No formal exoneration would be issued.

Fletcher would quietly leave the state instead of facing trial.

No one in authority admitted wrongdoing.

Aftermath

Eli was freed shortly before Christmas. He had no family, no home, and no compensation. Reed gave him $40 and watched the boy walk north.

Fletcher relocated to Arkansas, founded a new church, and lived unblemished until his death in 1893.

James Morrison divorced his wife, moved to Texas, and spent the remainder of his life questioning the morality of his silence.

Reed left law enforcement, wrote a manuscript documenting the case, and buried it beside the dried stream behind Calvary Baptist Church.

In 1925, road workers discovered the manuscript. In 1930, a historian published a monograph based on Reed’s work.

It never reached a wide audience.

The Historical Record

Catherine and Eleanor Morrison’s graves remain in the expanded cemetery of Calvary Baptist Church.

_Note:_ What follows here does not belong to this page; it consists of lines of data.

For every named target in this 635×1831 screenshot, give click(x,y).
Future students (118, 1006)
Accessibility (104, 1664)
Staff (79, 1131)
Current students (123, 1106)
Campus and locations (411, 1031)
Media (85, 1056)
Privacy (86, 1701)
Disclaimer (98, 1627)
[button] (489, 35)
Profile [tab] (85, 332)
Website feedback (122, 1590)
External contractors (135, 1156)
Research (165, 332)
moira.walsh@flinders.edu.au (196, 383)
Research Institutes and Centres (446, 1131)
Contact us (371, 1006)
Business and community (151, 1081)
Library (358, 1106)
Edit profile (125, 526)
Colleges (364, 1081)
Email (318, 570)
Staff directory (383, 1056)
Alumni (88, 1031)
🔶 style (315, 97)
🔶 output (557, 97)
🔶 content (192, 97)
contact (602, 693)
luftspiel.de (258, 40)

Eli’s final fate is unknown.

He appears in no census. No employment rolls. No burial records. His life slips from the archive after December 1875.

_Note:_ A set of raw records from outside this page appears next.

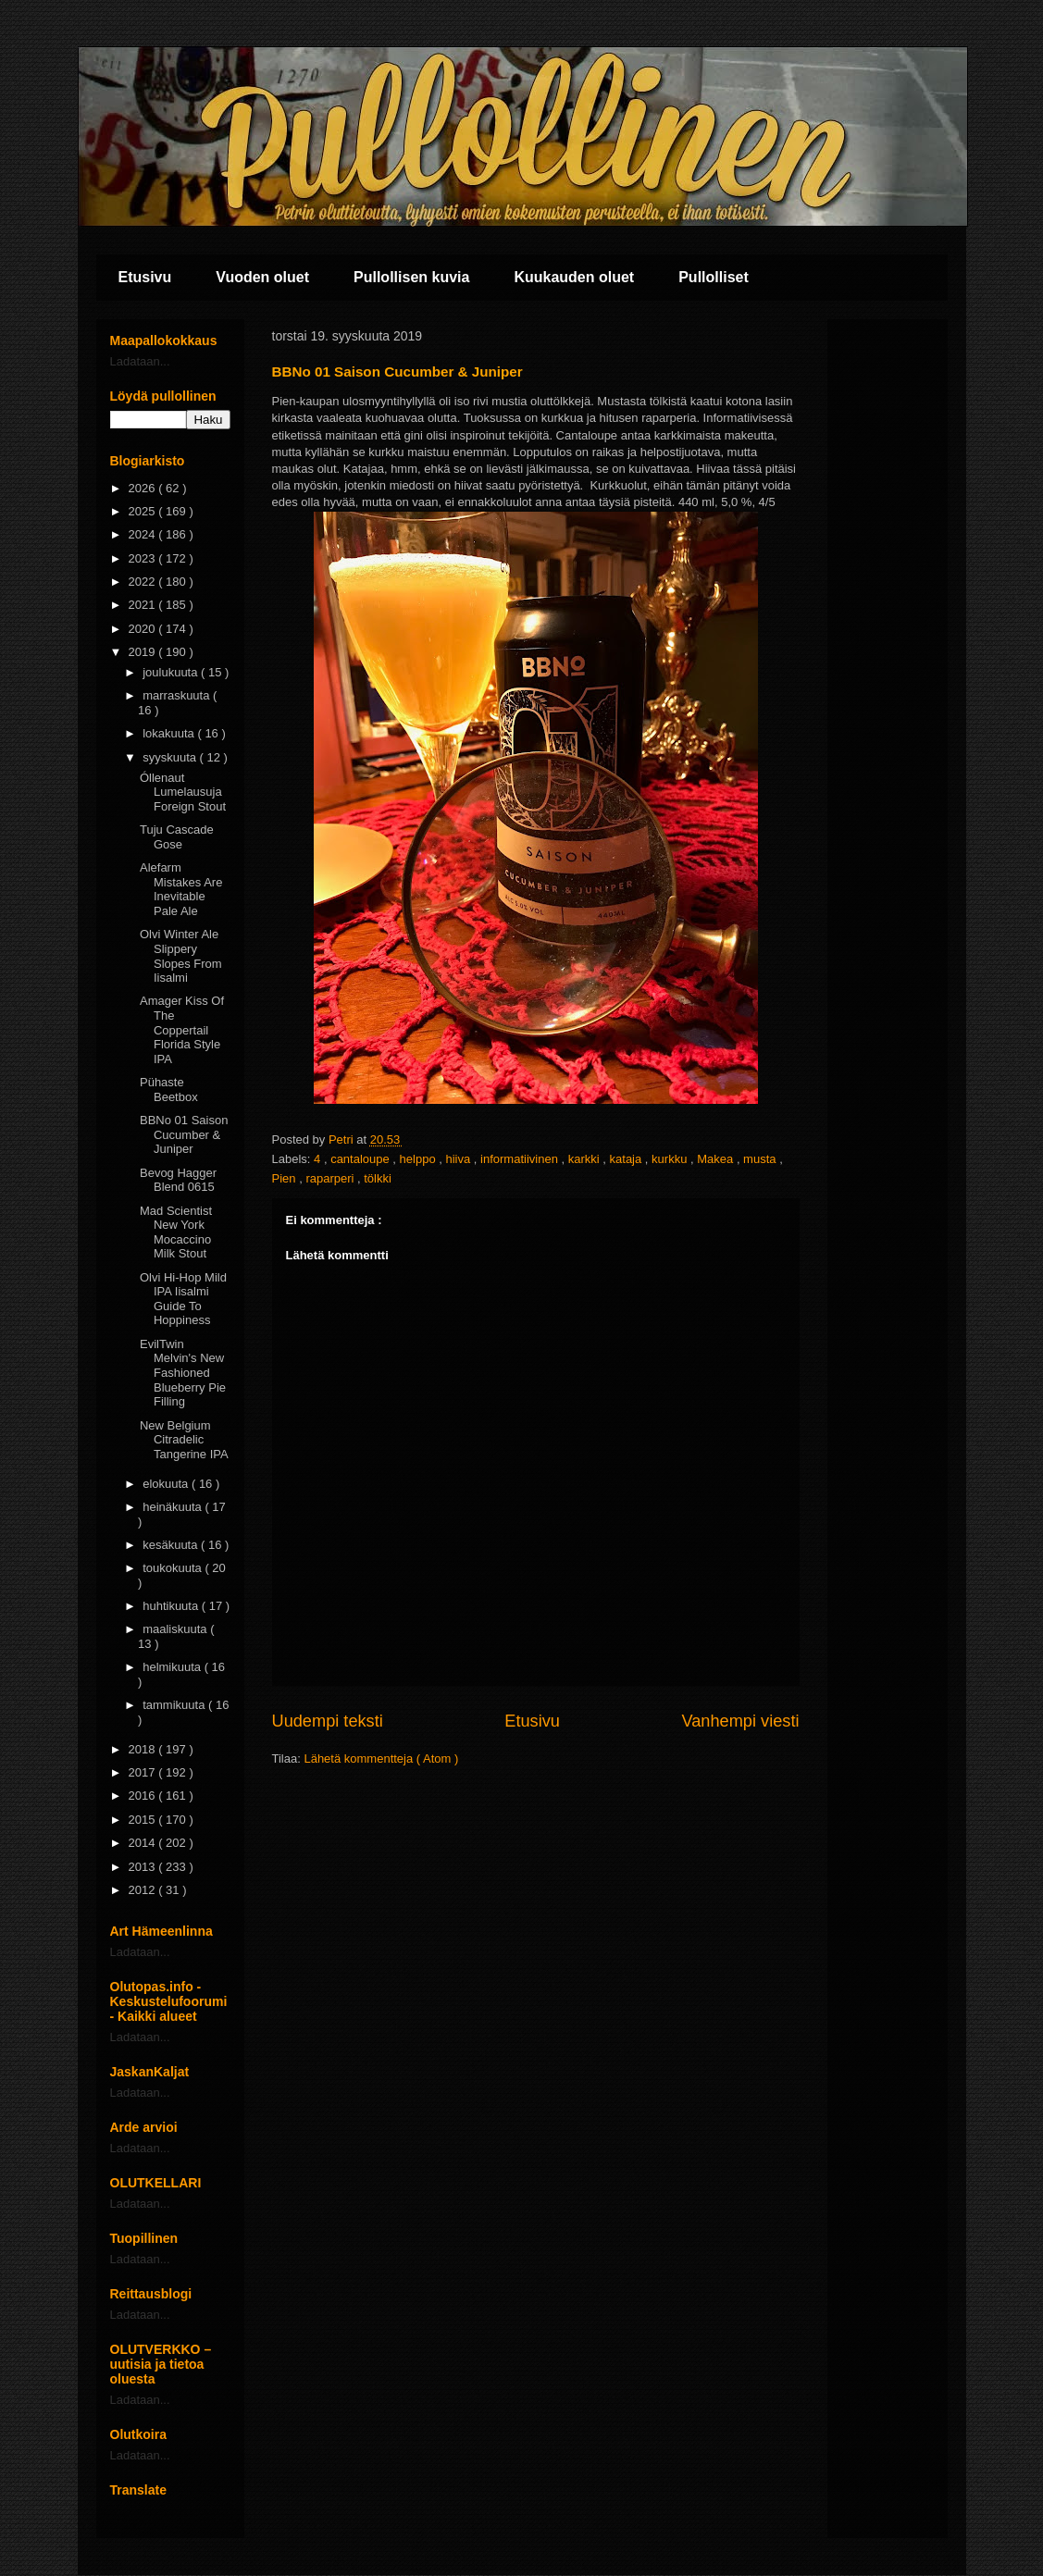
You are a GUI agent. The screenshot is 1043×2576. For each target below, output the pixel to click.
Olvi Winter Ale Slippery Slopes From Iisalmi (181, 956)
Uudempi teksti (327, 1721)
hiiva (459, 1159)
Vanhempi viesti (740, 1721)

One line remains in court documents:
“Charges dropped. Disposition unknown.”

The Meaning of the Case

The lesson of the Morrison case is not that justice prevailed.

It did not.

Nor that truth triumphed.

It did not.

The lesson is that even when the machinery of a racialized legal system is operating at full force, even when power structures align to erase a single life, testimony—fragile, insufficient, dangerous—can occasionally slow that machinery just long enough for one child to step off the gallows.

Eli lived.

And sometimes, in the face of systemic injustice, survival itself is the closest thing to justice the world will allow.